AIM OF THE EXERCISE. The answer should consist of every line in the material below that has the word "will".

<<<<

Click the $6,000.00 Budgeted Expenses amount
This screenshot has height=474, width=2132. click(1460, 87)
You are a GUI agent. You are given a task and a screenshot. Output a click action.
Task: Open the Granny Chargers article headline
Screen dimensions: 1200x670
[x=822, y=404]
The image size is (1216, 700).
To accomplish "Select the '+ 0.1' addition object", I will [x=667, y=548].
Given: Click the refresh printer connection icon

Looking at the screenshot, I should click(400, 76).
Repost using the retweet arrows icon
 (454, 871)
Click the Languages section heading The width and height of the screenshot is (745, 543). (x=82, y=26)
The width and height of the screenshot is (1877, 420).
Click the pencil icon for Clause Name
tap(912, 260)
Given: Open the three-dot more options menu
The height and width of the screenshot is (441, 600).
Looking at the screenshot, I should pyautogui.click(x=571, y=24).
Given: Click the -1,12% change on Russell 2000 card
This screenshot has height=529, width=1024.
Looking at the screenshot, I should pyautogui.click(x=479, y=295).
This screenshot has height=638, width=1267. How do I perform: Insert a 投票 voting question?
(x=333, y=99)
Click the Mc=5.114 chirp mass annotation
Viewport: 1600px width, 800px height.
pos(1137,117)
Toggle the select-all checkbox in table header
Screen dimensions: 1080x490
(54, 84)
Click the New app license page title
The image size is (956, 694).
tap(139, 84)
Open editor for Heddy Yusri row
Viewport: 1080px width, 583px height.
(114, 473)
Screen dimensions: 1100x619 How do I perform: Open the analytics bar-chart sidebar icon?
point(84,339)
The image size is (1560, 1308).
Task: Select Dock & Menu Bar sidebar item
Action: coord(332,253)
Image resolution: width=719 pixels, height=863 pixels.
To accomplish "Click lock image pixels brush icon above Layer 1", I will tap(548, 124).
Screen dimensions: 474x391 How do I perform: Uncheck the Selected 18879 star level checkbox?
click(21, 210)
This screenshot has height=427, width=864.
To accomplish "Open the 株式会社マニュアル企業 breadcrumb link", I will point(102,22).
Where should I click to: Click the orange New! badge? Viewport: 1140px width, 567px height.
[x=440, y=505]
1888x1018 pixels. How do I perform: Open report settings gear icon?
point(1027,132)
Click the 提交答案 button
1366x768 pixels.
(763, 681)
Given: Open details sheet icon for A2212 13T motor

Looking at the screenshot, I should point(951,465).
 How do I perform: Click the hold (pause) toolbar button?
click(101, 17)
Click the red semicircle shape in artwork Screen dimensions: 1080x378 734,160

>>>>

TASK OUTPUT.
To accomplish "Select the '+ 0.1' addition object", I will [x=667, y=548].
To accomplish "Click lock image pixels brush icon above Layer 1", I will tap(548, 124).
To accomplish "Open the 株式会社マニュアル企業 breadcrumb link", I will point(102,22).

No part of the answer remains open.